#### [TEXT UNDER STUDY]
= = = = =
Not only does Bowditch discover several bodies in the course of "Trespasser," he's right there at key moments to debrief the right people and glean key bits of information. A bit too convenient? Maybe.
Much of "Trespasser" revolves around a years-old murder investigation and this allows Bowditch to dive back through an old case—with few looking over his shoulder—and look for similarities and conflicts with the central crime that propels the story along. Bowditch plunges through 1,334 pages of the trial transcript of the old case and picks up a trail of inconsistencies and then goes back to the scene where the earlier "culprit" was apprehended only to find….okay, no need to put in a spoiler alert alarm.
It turns out the years-old crime has a passionate cult of followers who believe the wrong guy is in prison. This troupe includes some surprising characters who play a critical role in keeping Bowditch on track and fired-up, making for some good twists at the end.
I assume the "Trespasser" is Bowditch, working in the cop's world and showing them a thing or two. Doiron does a good job of giving Bowditch an edge and a reason to be a few steps ahead of the official investigation. I just wish I felt more compelled to get in his corner and root for his cause. Bowditch is chased by demons and I stopped caring, after awhile, because he didn't seem like he wanted to help himself.
= = = = =
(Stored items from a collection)
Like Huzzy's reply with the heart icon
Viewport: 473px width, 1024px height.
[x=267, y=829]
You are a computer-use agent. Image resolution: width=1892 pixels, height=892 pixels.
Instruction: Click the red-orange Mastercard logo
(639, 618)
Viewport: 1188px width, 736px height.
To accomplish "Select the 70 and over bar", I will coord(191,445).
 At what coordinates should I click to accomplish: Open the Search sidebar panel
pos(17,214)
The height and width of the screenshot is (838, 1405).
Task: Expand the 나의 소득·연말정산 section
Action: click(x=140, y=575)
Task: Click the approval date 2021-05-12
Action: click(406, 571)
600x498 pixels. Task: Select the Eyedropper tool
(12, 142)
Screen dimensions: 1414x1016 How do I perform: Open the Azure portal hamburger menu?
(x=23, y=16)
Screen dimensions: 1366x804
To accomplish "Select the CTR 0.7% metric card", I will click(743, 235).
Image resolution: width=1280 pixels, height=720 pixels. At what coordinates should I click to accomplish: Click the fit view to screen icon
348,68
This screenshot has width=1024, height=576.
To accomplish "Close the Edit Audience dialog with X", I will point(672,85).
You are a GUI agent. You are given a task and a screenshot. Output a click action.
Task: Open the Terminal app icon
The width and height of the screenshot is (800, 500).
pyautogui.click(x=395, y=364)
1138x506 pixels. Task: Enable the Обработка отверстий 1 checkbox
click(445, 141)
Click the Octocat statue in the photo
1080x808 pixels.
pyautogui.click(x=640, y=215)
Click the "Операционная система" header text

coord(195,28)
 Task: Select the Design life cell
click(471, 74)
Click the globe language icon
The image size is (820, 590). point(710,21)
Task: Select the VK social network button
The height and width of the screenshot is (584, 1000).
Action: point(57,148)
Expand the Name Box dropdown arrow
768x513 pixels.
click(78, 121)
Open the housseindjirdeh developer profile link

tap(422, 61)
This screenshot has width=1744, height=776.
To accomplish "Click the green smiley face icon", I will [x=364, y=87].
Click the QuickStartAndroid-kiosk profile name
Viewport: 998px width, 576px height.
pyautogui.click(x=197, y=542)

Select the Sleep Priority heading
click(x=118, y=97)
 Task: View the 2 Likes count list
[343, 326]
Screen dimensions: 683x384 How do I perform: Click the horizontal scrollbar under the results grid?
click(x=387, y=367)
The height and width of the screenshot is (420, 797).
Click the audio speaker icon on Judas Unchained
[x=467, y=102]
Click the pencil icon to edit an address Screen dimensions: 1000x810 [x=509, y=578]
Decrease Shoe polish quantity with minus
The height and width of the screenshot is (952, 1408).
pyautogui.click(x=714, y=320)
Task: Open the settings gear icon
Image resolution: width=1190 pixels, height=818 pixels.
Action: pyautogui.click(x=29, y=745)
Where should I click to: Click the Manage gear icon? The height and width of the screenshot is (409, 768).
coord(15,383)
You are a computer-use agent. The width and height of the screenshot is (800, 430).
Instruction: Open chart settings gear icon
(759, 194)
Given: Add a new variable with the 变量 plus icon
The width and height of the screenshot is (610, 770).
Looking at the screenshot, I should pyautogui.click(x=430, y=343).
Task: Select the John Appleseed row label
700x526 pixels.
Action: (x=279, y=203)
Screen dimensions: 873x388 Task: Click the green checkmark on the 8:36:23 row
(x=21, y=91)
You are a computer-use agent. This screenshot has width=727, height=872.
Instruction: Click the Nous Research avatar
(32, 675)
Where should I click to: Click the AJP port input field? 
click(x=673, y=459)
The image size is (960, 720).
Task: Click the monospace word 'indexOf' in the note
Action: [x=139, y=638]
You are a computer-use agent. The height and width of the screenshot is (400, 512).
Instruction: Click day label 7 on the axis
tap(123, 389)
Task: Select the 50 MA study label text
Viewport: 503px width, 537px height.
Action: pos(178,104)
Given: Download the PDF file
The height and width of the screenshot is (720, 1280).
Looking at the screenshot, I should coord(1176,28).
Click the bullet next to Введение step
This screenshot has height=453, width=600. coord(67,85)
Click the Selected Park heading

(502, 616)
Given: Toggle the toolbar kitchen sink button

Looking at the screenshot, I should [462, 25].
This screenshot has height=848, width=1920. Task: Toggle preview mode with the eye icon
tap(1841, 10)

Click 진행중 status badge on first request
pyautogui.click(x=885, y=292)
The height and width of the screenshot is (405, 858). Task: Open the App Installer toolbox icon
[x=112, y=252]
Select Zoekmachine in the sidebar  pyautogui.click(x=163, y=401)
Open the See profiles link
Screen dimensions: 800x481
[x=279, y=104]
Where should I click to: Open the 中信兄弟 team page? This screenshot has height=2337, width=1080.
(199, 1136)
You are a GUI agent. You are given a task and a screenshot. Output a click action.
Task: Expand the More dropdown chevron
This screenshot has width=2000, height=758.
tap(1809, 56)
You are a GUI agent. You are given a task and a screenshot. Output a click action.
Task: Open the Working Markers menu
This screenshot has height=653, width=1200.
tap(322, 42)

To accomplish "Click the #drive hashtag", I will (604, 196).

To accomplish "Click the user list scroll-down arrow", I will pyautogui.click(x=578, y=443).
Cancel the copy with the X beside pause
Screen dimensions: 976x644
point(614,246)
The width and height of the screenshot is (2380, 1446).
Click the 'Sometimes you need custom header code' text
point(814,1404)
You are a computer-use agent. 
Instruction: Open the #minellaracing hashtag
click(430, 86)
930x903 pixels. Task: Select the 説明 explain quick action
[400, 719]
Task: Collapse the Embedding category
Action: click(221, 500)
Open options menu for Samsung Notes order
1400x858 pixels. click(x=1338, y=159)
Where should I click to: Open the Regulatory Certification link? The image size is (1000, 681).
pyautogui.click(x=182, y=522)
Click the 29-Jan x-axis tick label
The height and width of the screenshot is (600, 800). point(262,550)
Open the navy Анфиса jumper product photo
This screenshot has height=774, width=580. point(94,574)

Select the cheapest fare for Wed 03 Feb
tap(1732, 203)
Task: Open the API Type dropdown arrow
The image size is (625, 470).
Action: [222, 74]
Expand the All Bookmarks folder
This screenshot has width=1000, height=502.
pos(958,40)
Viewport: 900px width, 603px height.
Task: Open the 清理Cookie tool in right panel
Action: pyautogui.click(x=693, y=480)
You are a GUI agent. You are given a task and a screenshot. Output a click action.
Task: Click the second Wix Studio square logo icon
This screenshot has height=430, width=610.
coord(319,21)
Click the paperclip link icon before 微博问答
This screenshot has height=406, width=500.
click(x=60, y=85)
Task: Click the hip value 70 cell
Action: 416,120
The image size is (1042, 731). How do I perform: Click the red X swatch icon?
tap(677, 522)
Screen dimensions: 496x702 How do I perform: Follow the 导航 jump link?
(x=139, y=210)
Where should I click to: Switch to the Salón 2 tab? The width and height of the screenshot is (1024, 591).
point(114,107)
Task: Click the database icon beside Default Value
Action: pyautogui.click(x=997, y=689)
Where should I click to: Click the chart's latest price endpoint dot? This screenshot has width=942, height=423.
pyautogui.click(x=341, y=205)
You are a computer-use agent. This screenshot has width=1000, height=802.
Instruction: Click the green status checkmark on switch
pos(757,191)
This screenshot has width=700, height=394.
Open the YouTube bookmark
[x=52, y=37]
= = = = =
According to the book review, why did the reviewer stop caring about Bowditch after a while? Answer in one to three sentences.

#### [ANSWER TO THIS PROBLEM]
Bowditch is chased by demons, and the reviewer stopped caring because he did not seem to want to help himself.